In an attempt to salvage some productivity in their day, they put the phone on mute and try to get real work done at the same time—and don’t pay close attention to much as a result.
A Quick Rant Against Conference Calls
Perhaps you’ve been on one of these soul sucking calls. A direct report stops by, and, grateful for a distraction, you mouth “Oh it’s just our regular update call,” put the phone on mute and attempt to a have a meaningful conversation.
Just when you’re fist-bumping yourself for being a high-energy multi-tasker, you hear your name mentioned…twice. Oh crap. You quickly take the phone off mute, apologize and say, “I was speaking to the mute button,” which of course is technically true. The opinion you offer next is nowhere near as salient as it would have been if you had been paying attention. Your peer IMs you, “What are you doing, aren’t you going to bring up the idea we agreed to last week?” Oh boy, now you’ve ticked her off, and stumble awkwardly into, “Oh, I forgot I do have one more thing to add. You see Janet and I were thinking…” Awkward.

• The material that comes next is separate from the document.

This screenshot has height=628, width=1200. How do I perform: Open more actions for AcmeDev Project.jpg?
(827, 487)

Think Like an Entrepreneur
One thing has been conspicuously missing this past year as I started my own business–no wasteful conference calls. Why? Well first, the last thing I want to charge my clients for is any time that will not add absolute value to them and their bottom line. Second, I don’t want to pay my contractors for a minute of wasted effort that could be working productively to advance our mission of growing leaders around the world. The next time you have a conference call, try thinking like an entrepreneur. Estimate the hourly rate of those attending the call, and see if there’s a more efficient use of their time to get to the result you need..
Look them in the eye
Honestly, one of the biggest reasons my “conference calls” have become so productive is that they’re almost always done over video–for free. Zoom (my favorite), Skype, Go to Meeting, or Google Hangouts all work. You can see facial expressions and get a better read on emotions AND it takes multi-tasking off the table.

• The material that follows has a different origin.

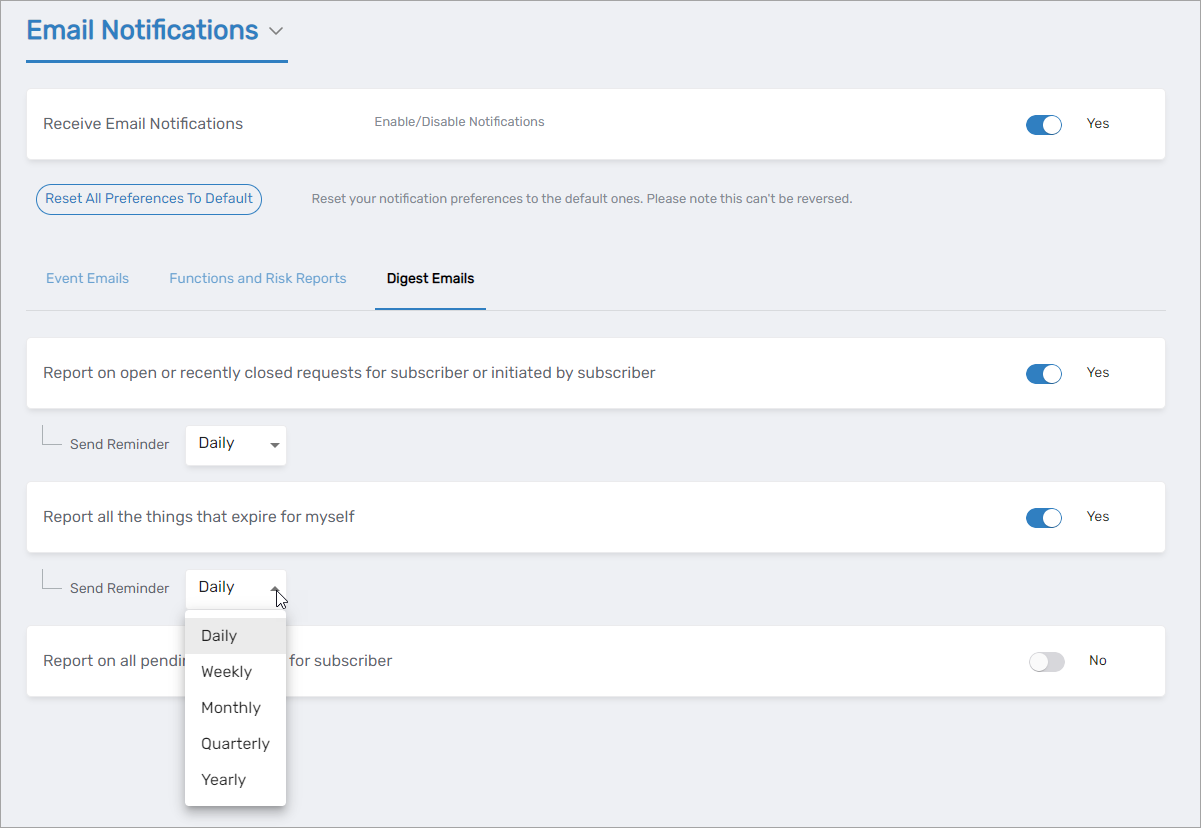The image size is (1201, 828).
Task: Click the Enable/Disable Notifications description text
Action: [x=459, y=122]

Meetings are meant for two things, to move results forward or to build relationships. Be clear on your objectives. Are you there to make a specific decision? Are you working to gain buy-in to a change? Knowing why you have each item on the agenda will go a long way to keeping the call on track.
Invite only necessary players
When you’re considering flying people in for a meeting, you take a lot of thought to the time out of the field and the expense involved. Don’t let “It’s just a conference call” suck you into a trap of over-inclusion. That kind of thinking compounds quickly.
Use a narrowing agenda. Arrange the more general topics up front and then let people drop off as the topics become more specific. Explain what you’re doing and why in advance, so you don’t get people riled up about secret meetings. Be sure that it’s not always the same people invited to drop first.
End standing calls early and often
I get nervous about weekly check-in calls, mostly because discussion expands to fill the time, when a briefer discussion could do. If a regularly scheduled call is important for your team or project, craft the agenda and estimate the time you think you will need. State that intention up front. “If we keep to our agenda, I think today’s call should only last about 37 minutes. Let’s be as productive as possible so we can all have some time back.”
Done well, conference calls can be an effective and efficient way to get the results you need. A little extra planning can save hours of lost time and productivity.